#### Textauszug
%%

ESG report #57: Top-Performer: Öl schlägt Umwelt | ESG-Podcast | Autoprosa
Liebe Leserinnen und Leser,
das erste Opfer des Krieges ist die Wahrheit, heißt es oft. Das zweite ist womöglich die Moral. Jedenfalls tun sich ESG-konforme Unternehmen in den USA gerade schwer gegen die texanische Big-Oil-Industrie, die von der Energie-Abfuhr des Westens gegen Russland am meisten profitiert. In Deutschland sieht die Sache etwas anders aus: Bei uns platzieren sich aktuell im Aktien-Performance-Länderranking noch vor den Rüstungskonzernen drei Titel, die für Energien mit Zukunft stehen - und möglichst ohne CO2. Damit können Sie im Kundengespräch das immer häufiger zu hörende Argument kontern, das da lautet: Mit Öl macht man halt gerade Kohle.
Außerdem erfahren Sie heute, wie schwer sich die hiesige Autoindustrie mit dem Abschied vom Verbrenner tut. Spoiler: Das klingt gar nicht gut.
Wir wünschen viel Spaß bei der Lektüre! Wie immer freuen wir uns über Ihr Feedback an redaktion@esg-report.de – und natürlich über Ihre Weiterempfehlung.
Ihre ESG-Redaktion

Klimakiller Putin: So stützt sein Krieg US-Big-Oil
Es ist das klassische Dilemma: Um die Menschen im Winter vor zu hohen Energiekosten zu schützen, debattiert die Regierung über den Einsatz einer Gaspreisbremse - und könnte damit sowohl der Umwelt als auch den Menschen selbst mehr schaden als nützen. Denn erstens ist klar, dass der Gasverbrauch auch vom Preis abhängt. Wenn der Staat ihn künstlich senkt, dürfte die Nachfrage daraufhin also steigen oder zumindest nicht so sehr sinken wie bei der Verteuerung. Zweitens finanziert der Staat die Zuzahlungen aus Steuern und eigenen Schulden - und pumpt somit letztlich mehr Geld in den Wirtschaftskreislauf, was die ohnehin schon hohe Inflation noch weiter treiben könnte. Davor warnten zuletzt Experten wie Stefan Kooths, Vizepräsident des Instituts für Weltwirtschaft in Kiel.

%%

#### Zu erledigen
Schreiben Sie den ESG-Newsletter über Öl, Krieg und die Gaspreisbremse im Anschluss an seinen letzten Satz weiter.

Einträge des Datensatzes

%%

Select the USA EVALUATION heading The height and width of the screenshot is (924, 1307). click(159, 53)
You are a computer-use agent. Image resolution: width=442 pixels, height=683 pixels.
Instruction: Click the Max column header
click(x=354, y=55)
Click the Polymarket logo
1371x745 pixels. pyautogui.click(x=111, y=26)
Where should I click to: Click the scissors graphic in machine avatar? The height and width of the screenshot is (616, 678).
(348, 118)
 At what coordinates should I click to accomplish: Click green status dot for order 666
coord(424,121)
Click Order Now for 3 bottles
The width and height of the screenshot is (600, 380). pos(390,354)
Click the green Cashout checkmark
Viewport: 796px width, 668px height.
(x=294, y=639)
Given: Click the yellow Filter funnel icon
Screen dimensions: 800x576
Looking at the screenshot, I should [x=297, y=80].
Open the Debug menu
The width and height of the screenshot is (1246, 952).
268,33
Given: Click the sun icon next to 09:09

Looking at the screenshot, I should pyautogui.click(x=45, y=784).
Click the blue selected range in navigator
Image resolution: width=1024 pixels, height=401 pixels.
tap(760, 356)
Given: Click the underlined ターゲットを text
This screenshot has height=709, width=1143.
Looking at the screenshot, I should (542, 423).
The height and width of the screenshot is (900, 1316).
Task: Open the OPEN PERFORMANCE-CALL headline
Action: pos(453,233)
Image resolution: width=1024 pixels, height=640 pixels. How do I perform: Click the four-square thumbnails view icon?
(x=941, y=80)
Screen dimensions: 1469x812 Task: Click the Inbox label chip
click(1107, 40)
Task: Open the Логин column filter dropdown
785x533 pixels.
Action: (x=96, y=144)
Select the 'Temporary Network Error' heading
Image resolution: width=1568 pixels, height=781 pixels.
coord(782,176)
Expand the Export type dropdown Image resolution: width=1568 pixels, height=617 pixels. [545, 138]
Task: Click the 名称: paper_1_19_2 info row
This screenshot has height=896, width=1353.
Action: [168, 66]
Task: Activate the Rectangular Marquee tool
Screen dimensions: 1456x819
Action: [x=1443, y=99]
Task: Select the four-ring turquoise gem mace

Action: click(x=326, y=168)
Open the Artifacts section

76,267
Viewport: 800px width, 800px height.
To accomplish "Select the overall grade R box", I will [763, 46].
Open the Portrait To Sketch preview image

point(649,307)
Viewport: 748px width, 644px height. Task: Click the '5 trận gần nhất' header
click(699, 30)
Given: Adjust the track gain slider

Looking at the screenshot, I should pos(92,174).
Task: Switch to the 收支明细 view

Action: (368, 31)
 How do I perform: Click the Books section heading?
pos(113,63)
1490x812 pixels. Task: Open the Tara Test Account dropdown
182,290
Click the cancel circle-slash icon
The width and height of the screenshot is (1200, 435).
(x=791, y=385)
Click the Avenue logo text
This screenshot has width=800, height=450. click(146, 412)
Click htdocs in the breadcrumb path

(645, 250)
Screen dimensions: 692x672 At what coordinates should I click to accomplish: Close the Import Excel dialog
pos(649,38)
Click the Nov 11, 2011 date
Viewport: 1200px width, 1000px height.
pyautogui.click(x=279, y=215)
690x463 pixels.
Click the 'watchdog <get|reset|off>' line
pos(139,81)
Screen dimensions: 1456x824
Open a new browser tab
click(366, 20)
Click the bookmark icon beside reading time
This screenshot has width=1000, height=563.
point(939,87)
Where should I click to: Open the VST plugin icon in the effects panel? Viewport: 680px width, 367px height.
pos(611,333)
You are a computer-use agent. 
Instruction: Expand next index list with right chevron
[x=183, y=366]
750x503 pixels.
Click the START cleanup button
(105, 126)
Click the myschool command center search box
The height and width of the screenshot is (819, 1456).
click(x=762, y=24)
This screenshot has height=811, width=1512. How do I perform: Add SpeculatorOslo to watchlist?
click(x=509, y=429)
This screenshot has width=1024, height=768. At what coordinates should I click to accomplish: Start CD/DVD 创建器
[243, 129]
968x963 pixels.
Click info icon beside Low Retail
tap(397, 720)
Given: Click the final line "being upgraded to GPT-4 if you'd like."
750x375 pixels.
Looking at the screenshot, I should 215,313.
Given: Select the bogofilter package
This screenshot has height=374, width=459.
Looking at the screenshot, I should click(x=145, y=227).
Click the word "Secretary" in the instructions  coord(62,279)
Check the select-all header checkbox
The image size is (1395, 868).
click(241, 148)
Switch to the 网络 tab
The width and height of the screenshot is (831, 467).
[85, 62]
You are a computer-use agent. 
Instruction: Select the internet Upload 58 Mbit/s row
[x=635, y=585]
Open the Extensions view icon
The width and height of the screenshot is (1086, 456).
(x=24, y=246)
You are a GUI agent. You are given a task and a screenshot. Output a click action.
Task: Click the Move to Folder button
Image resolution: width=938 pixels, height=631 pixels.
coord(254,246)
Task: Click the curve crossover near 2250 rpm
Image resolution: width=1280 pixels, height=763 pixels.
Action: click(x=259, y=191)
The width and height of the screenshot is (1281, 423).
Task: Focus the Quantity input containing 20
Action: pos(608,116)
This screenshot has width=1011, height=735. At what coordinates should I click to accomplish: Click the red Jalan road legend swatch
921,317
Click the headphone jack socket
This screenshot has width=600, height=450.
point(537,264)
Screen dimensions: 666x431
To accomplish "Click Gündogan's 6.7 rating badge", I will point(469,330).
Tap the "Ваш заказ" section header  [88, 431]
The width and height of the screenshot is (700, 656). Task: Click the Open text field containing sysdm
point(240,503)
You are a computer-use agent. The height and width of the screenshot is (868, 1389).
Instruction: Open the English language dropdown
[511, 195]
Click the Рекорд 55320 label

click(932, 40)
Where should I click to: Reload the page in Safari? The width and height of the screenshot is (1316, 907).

%%

#### Antwort
Vor allem aber lässt sich der Weltmarkt-Preis für Gas und Öl, der in den vergangene Monaten so massiv gestiegen ist, wohl kaum von einer deutschen Regierung ausbremsen. Mit anderen Worten: Energie bleibt teuer. Und damit zählen ausgerechnet die globalen Energiekonzerne des Westens zu den größten Gewinnern von Putins Angriffskrieg. Man kann es nicht anders sagen: Wer in diesen Tagen also seine Anlagestrategie brav nach strengen ESG-Kriterien ausgerichtet hat und große Klimasünder meidet, dem sind die wichtigsten Aktiengewinne des Jahres entgangen, wie ein Blick auf die Top-Performer des US-Standardwerteindex S&P 500 zeigt.

Die Top-Performance der Umweltsünder ist besonders bemerkenswert, wenn man die Gesamtperformance des Index gegenüberstellt: Der S&P 500 brach im Verlauf dieses Jahres um fast 23 Prozent ein. Die fossilen Giganten haben also den Kopf aus der Schlinge gezogen, die Gewinne sprudeln, sie sind damit echte Kriegsgewinner. Der Top-Titel im Sündenregister, Occidental Petroleum, ist Marktführer in Texas und zudem auch in den Ölstaaten Katar, Oman und Kolumbien aktiv. Star-Investor Warren Buffett schwört auf die Aktie, hält fast 20 Prozent der Anteile.
Aus ESG-Sicht einzige Ausnahme im Top-Register ist die Aktie von Enphase Energy, ein Technologiekonzern, der unter anderem Wechselrichter für Solaranlagen produziert und damit in die energetische Zukunft weist. Das Unternehmen beweist damit immerhin, dass das fossile Zeitalter bald enden könnte. Ein Lichtblick.
Nah ist's derzeit besser als fern
Wenn Sie in diesem trüben Börsenjahr mit Ihren Kunden nach Kurs-Perlen fischen wollen, empfehlen wir statt des Blicks in die USA besser die Suche in Deutschland. Denn bei uns finden Performancejäger derzeit weitaus mehr Unternehmen mit zukunftsweisenden Energieangeboten. Die Top-3 der Nebenwerte hierzulande stehen allesamt für eine emissionsfreie Energieversorgung. Auch wenn sich dahinter Rüstungsfirmen aufreihen: Der Krieg verzehrt nicht völlig die Moral.


60 Prozent...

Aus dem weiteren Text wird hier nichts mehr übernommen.